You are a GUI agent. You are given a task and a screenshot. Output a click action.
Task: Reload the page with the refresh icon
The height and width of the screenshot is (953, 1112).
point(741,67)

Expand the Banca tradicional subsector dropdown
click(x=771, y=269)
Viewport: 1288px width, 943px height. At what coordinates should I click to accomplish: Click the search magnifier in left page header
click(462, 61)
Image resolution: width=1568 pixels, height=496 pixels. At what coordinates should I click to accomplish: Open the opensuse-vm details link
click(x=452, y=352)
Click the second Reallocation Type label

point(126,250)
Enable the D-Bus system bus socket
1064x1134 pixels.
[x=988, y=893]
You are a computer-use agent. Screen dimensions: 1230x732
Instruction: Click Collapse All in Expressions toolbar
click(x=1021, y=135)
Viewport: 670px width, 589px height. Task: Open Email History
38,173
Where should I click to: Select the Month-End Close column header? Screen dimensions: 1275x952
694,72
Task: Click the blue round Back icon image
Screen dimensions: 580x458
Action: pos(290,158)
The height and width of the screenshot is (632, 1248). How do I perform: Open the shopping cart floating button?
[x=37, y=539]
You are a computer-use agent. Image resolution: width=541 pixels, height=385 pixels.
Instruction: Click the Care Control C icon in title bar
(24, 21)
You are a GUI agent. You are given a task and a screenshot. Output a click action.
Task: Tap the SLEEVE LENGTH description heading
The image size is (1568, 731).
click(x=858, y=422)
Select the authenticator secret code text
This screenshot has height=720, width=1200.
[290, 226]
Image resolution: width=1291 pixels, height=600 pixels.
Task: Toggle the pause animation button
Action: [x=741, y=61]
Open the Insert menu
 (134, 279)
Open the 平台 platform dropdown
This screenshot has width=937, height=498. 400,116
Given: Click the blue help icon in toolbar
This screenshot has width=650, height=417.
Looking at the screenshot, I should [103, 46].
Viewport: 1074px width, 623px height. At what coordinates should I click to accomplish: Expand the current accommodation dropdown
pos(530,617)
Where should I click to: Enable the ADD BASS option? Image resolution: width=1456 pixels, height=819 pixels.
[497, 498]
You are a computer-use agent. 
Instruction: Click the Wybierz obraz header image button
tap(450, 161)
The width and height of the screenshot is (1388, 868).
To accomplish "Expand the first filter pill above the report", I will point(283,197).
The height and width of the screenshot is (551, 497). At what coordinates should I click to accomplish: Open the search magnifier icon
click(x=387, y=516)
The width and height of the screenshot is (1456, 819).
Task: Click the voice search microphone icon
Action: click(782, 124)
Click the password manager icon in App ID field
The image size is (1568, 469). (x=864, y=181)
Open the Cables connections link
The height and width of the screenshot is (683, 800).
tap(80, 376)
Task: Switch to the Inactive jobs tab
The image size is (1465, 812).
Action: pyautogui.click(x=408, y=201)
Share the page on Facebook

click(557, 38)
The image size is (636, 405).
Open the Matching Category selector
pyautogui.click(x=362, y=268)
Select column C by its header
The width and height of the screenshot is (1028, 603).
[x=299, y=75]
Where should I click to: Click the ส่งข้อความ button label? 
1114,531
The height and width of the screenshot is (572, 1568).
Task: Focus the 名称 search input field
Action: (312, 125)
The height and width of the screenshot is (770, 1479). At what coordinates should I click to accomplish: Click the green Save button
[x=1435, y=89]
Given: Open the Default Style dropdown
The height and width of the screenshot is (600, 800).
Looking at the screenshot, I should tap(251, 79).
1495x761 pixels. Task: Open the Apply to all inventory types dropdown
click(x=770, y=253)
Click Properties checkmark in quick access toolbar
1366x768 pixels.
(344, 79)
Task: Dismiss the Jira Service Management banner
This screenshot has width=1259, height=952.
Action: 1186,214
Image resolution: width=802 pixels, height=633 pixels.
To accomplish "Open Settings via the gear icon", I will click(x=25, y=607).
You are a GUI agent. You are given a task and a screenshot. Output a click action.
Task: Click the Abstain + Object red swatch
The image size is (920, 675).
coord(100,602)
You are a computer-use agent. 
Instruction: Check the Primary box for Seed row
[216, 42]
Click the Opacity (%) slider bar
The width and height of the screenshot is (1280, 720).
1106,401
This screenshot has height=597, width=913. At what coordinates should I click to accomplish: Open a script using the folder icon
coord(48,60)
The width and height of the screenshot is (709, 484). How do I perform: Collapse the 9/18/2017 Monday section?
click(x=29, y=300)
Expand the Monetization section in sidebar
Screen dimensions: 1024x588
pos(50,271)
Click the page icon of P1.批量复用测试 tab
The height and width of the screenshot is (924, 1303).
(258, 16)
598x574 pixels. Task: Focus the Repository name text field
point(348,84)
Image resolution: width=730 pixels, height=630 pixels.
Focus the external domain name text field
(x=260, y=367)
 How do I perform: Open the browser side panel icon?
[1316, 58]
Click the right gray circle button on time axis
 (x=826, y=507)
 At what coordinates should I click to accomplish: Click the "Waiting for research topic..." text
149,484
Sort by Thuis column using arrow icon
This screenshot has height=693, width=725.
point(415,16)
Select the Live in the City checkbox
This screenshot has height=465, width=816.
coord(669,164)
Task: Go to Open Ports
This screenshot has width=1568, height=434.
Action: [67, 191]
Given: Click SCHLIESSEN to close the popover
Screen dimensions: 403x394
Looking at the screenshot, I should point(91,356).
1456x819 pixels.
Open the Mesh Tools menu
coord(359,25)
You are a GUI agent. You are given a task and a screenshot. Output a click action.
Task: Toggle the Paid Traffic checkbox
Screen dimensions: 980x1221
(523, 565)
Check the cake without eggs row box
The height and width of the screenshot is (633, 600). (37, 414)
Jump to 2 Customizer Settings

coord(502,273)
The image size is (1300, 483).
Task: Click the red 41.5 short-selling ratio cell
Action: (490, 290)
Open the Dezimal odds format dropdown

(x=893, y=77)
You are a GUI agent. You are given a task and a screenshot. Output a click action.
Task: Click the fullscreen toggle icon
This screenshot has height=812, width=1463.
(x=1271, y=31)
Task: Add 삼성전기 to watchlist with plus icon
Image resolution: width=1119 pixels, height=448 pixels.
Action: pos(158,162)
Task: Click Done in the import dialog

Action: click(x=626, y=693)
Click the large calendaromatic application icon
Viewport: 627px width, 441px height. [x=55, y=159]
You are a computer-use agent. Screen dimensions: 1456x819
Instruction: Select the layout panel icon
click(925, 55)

################

▶ [OBJECTIVE] Gather every line of the material above that contains the string "pixels", matching case exactly, and copy each one out.

▶ [TASK SOLUTION]
Image resolution: width=1568 pixels, height=496 pixels. At what coordinates should I click to accomplish: Open the opensuse-vm details link
1064x1134 pixels.
You are a computer-use agent. Image resolution: width=541 pixels, height=385 pixels.
Image resolution: width=1291 pixels, height=600 pixels.
Where should I click to: Enable the ADD BASS option? Image resolution: width=1456 pixels, height=819 pixels.
1495x761 pixels. Task: Open the Apply to all inventory types dropdown
1366x768 pixels.
Image resolution: width=802 pixels, height=633 pixels.
598x574 pixels. Task: Focus the Repository name text field
Image resolution: width=730 pixels, height=630 pixels.
1456x819 pixels.
Image resolution: width=1119 pixels, height=448 pixels.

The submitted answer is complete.